>m.go_on = .t.
>do while m.go_on
>m.lineoftext = fgets (handle1,512)
>if left ( m.lineoftext, 11 ) = '##########:'
>m.go_on = .f.
....
>As help says, fgets command should read sequence of bytes until it
>encounters CRLF, it doesn't and stops at 254-byte and divides one line
>into two!!!! It known or not.
>Comments, appreciated.
>Dezider
>--
I remember having trouble with that in the days of FP1.02... and they
didn't change a thing, eh? Well, I don't mind - we who use LL functions
should be old wolves enough to keep such little tricks in our heads.
Besides, I don't trust fgets(), because it expects some kind of a
regular string (i.e. no nulls, ending with cr, lf, or both) but one's
never sure what it might encounter inside. So I prefer writing it like
this:
#define delim chr(13)
m.go_on = .t.
m.buffer=""
do while m.go_on and not feof(handle1)
m.buffer=m.buffer+fread(handle1, 4096)
m.eol=at(delim, m.buffer)
if m.eol>0
m.lineoftext = left(m.buffer, m.eol-1)
m.buffer=subs(m.buffer, m.eol+1)
if left ( m.lineoftext, 11 ) = '##########:'
....etc. It does work a bit faster like this (maybe), but the matter is
it checks for feof() (i don't take existence of final record marker for
granted, the file may be corrupt), and chop my buffer into lines.
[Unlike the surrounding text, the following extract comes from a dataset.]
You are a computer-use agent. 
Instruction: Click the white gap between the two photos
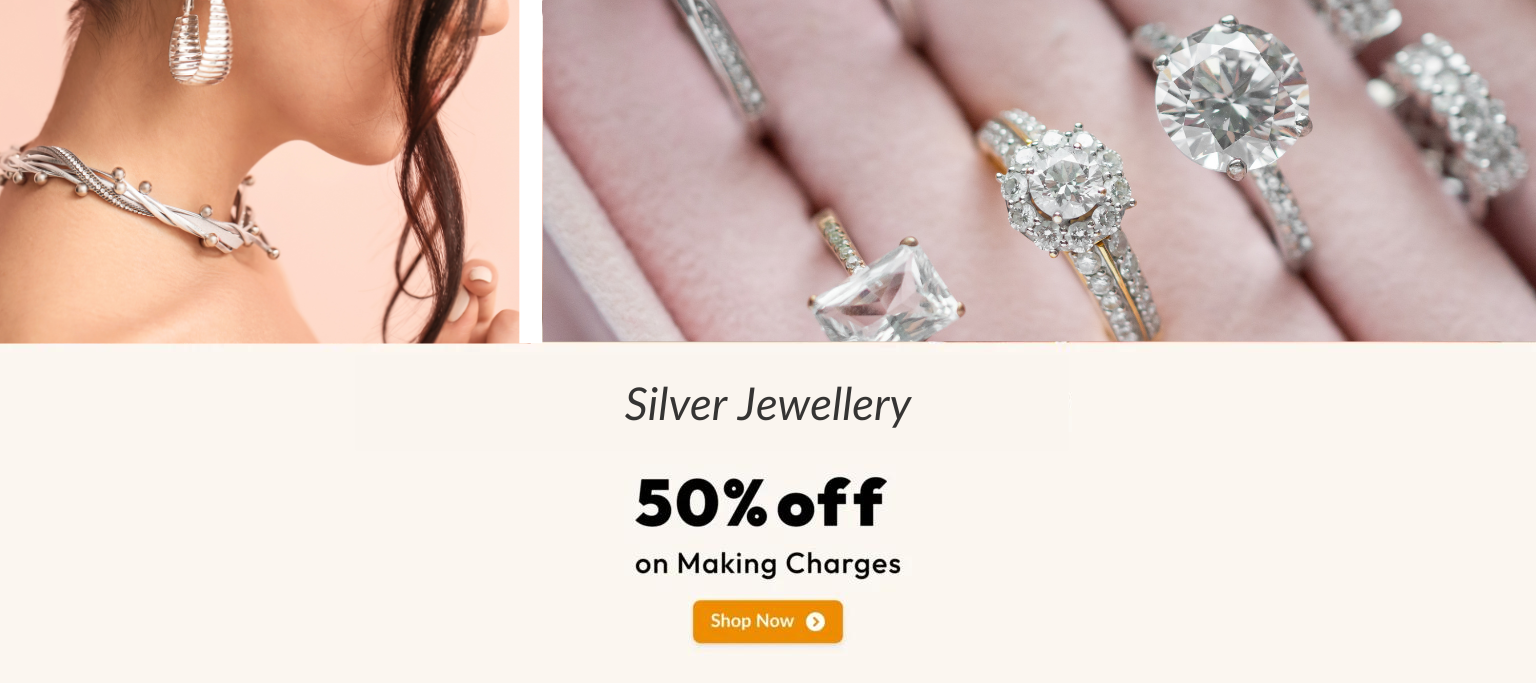pos(531,171)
FGets() will take nulls as line delimiters, and I've had a case of some
unused fields in some records being filled with null bytes - FGets()
simply dropped the rest of the line. FRead() surely gets your data, and
then you can use simple string manipulation to work with it... and yes,
you have to chop it into lines yourself.